Mon, Dec 04, 2017
Will Provide Next-Gen Weather Satellite
The U.S. Air Force Space and Missile Systems Center (SMC) has selected Ball Aerospace to deliver the next-generation operational environmental satellite system, Weather System Follow-on – Microwave (WSF-M), for the Department of Defense (DoD). WSF-M is a predominantly fixed price contract that will provide for system design and risk reduction of a Low Earth Orbit (LEO) satellite with a passive microwave imaging radiometer instrument and hosted Government furnished energetic charged particle (ECP) sensor. The contract will include options for the development and fabrication of two LEO satellites as well as options for launch vehicle integration, launch and early orbit test, and operational test and evaluation support. This mission will improve weather forecasting over maritime regions by taking global measurements of the atmosphere and ocean surface.

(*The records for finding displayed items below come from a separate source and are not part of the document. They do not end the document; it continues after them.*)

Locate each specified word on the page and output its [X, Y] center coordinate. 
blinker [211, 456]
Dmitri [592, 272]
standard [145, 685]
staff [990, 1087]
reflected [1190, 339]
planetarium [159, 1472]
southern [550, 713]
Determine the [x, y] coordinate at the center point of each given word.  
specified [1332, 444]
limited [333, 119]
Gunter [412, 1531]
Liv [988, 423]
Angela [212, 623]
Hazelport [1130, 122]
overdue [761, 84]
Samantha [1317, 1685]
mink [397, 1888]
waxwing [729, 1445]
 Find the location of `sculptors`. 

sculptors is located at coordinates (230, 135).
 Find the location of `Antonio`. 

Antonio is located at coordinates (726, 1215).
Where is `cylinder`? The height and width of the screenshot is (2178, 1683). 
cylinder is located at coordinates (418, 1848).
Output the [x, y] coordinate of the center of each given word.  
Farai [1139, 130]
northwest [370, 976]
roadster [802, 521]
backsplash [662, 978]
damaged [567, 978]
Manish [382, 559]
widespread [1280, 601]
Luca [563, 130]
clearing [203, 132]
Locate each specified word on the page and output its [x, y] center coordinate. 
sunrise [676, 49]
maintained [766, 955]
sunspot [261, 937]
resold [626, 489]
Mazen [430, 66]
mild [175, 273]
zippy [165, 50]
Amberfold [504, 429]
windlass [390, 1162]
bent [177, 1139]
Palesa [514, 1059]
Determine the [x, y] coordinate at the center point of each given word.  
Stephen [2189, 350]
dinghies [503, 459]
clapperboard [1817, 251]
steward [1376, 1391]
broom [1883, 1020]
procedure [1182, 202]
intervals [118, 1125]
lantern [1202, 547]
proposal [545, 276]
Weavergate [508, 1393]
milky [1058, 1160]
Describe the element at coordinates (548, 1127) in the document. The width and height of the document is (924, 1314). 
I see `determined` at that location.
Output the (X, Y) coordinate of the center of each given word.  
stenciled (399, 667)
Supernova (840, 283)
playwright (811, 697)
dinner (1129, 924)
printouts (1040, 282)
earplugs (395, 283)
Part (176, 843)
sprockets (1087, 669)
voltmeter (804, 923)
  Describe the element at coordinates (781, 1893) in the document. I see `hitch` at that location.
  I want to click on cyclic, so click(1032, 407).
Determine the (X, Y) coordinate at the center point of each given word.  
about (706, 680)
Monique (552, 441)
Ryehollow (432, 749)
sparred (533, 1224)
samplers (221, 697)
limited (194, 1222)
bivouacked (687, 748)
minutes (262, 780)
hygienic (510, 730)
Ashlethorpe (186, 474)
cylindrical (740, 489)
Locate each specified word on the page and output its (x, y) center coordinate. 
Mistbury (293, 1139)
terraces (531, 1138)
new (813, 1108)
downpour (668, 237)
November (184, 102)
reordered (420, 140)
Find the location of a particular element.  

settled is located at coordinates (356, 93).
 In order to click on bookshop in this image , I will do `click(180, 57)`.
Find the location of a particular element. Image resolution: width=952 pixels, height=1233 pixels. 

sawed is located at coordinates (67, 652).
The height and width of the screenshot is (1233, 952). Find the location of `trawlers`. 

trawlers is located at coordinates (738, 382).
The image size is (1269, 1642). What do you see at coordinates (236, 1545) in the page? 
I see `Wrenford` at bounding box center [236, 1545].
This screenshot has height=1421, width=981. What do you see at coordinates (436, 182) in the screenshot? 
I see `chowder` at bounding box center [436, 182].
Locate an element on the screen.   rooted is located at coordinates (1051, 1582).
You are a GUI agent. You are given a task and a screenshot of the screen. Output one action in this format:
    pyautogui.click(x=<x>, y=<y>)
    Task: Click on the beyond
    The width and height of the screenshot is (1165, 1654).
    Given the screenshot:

"This is an exciting win for us, and we're looking forward to expanding our work with the Air Force and continuing to support warfighters and allies around the world," said Rob Strain, president, Ball Aerospace. "WSF-M extends Ball's legacy of providing precise measurements from space to enable more accurate weather forecasting."
As the prime contractor, Ball will be responsible for developing and integrating the entire microwave system, which includes the microwave instrument, spacecraft and system software.
WSF-M is designed to mitigate three high priority DoD Space-Based Environmental Monitoring (SBEM) gaps: ocean surface vector winds, tropical cyclone intensity and LEO energetic charged particles.
This new environmental satellite system leverages the Ball-built Global Precipitation Measurement (GPM) Microwave Imager (GMI) instrument, which is the on-orbit reference standard for calibrating precipitation measurements in NASA's GPM constellation. The WSF-M bus will be based on the Ball Configurable Platform, a proven, agile spacecraft with 50 years of on-orbit operations for affordable remote sensing applications.
Ball has played key roles on numerous national and international programs that make critical measurements of the physical environment. These include designing and building the weather spacecraft for both the recently launched Joint Polar Satellite System-1 (JPSS-1) and for the Suomi National Polar-orbiting Partnership (Suomi NPP).